7.如权利1所述的慢病毒载体系统，其特征是3’LTR的U3增强子区缺失，使其不再有启动/增强活性，成为自灭活(self-inactivating，SIN)载体。

8.如权利1所述的慢病毒载体系统，其特征是不具有复制能力，即该病毒基因组整合到细胞基因组后，不会产生新的子代病毒，也降低了对周围基因的意外激活，因此具有很好的安全性。

9.如权利1所述的慢病毒载体系统，其特征是病毒的env基因被来自水泡口炎病毒(Vesicular Stomatitis Virus)的VSV-G代替，使病毒能感染更多种细胞(包括分裂和非分裂细胞)，且病毒更趋稳定。

10.如权利1所述的慢病毒载体系统，其特征是HIV-1的所有辅助蛋白和调节蛋白基因(tat，vrf，vpr，vpu and nef等)均被删除，从载体基因组中缺失。

11.如权利1所述的慢病毒载体系统，其特征是3个蛋白Gag/MCS、Rev、VSV-G(代替HIV-1的Env)分别独立放置在3个质粒上(pGag/Pol、pRev、pVSV-G)，且互相之间没有任何同源序列(见附图1)，大大降低了复制型慢病毒(RCL)产生的几率。

12.如权利1所述的慢病毒载体系统，其特征是pGag/Pol质粒上具有多克隆酶切位点(MCS)，并且其读码框与gag一致。

13.如权利1所述的慢病毒载体系统，其特征是报告基因EGFP或者Luc位于质粒pLenti EGFP/Luc上(见附图1)，且由SV40启动子控制报告基因EGFP或者Luc。

14.如权利1所述的慢病毒载体系统，其特征是包装好的假病毒结构如附图2所示。

15.如权利1所述的检测方法，其基本步骤是将HIV-1的pol基因区插入到慢病毒载体中，再将慢病毒载体感染细胞，在细胞内完成慢病毒的包装工作，收集细胞上清，浓缩、纯化得到高浓度的慢病毒颗粒，最后用所得慢病毒颗粒感染细胞，测定耐药性。

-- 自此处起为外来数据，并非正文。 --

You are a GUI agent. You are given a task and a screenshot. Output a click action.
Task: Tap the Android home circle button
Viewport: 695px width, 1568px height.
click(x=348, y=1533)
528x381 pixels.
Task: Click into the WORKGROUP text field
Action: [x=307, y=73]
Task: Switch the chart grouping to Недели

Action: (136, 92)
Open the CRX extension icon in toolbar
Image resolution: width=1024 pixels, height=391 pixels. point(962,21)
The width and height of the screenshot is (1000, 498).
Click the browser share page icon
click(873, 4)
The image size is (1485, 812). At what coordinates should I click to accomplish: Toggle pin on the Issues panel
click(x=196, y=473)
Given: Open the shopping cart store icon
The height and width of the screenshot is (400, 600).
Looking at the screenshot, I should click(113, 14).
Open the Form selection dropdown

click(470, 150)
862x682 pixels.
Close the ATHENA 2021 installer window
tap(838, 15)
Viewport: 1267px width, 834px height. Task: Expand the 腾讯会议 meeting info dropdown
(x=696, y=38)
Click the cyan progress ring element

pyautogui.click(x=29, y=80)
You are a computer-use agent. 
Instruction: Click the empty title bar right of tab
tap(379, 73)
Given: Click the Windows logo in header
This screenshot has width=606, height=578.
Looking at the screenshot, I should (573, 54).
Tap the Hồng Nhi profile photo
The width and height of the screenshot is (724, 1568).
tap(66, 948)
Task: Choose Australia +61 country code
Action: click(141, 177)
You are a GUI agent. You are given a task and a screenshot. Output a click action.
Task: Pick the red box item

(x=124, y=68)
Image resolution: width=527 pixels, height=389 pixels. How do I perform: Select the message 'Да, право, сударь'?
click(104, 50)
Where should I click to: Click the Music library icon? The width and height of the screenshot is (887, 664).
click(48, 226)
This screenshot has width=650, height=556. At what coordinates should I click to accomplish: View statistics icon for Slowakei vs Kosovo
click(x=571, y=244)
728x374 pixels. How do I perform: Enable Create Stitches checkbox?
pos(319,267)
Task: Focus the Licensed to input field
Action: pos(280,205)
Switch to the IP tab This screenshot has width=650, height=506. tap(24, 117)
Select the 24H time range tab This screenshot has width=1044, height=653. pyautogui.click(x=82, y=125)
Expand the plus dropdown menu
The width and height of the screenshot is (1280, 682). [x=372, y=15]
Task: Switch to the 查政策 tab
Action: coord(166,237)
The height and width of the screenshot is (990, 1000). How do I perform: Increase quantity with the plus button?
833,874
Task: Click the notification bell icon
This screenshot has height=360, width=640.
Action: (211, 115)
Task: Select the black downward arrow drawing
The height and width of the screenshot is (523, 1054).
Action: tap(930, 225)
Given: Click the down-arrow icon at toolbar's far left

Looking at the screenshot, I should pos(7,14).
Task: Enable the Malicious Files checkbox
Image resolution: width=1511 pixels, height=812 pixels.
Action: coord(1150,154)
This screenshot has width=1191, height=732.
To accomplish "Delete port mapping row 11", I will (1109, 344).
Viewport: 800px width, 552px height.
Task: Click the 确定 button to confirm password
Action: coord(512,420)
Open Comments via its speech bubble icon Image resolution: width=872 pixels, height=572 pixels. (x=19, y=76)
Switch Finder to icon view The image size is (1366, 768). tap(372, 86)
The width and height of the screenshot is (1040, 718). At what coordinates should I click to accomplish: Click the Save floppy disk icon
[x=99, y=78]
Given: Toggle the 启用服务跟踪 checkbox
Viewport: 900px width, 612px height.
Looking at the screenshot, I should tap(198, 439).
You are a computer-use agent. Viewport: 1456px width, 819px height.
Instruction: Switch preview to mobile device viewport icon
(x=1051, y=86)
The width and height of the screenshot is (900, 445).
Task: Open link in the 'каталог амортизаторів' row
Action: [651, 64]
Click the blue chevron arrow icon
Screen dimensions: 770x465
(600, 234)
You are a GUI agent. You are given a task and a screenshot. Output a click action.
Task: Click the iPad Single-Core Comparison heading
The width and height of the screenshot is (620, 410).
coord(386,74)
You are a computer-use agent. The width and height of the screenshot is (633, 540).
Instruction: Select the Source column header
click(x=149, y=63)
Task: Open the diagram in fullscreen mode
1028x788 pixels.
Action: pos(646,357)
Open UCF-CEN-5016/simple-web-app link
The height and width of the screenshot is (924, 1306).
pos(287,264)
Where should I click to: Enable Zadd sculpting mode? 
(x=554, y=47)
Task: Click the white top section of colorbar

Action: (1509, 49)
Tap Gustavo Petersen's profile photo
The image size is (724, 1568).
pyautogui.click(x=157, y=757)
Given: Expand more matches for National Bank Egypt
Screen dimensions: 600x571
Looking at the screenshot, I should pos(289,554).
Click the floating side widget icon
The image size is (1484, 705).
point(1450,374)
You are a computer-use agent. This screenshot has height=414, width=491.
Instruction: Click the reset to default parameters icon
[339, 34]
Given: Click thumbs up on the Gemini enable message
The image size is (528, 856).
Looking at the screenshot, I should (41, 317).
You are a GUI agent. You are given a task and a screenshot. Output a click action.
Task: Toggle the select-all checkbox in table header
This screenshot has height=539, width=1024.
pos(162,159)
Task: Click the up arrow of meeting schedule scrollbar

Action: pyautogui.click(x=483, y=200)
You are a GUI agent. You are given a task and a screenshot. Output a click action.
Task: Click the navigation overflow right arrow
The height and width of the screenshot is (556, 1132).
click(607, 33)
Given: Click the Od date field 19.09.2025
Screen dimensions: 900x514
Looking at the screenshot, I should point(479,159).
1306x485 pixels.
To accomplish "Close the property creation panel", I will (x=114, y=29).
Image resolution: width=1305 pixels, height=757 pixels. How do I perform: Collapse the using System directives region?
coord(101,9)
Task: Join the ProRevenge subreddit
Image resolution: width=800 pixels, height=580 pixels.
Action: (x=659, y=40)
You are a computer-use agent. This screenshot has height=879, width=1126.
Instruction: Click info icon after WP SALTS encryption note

16.如权利1所述的检测方法，其特征是采用RT-PCR技术扩增HIV-1的pol基因区，目的基因片断覆盖蛋白酶区4-99位氨基酸和逆转录酶区38-320位氨基酸的基因区域。

17.如权利1所述的检测方法，其特征是将RT-PCR扩增所得片段插入到慢病毒载体pGap的MCS位置。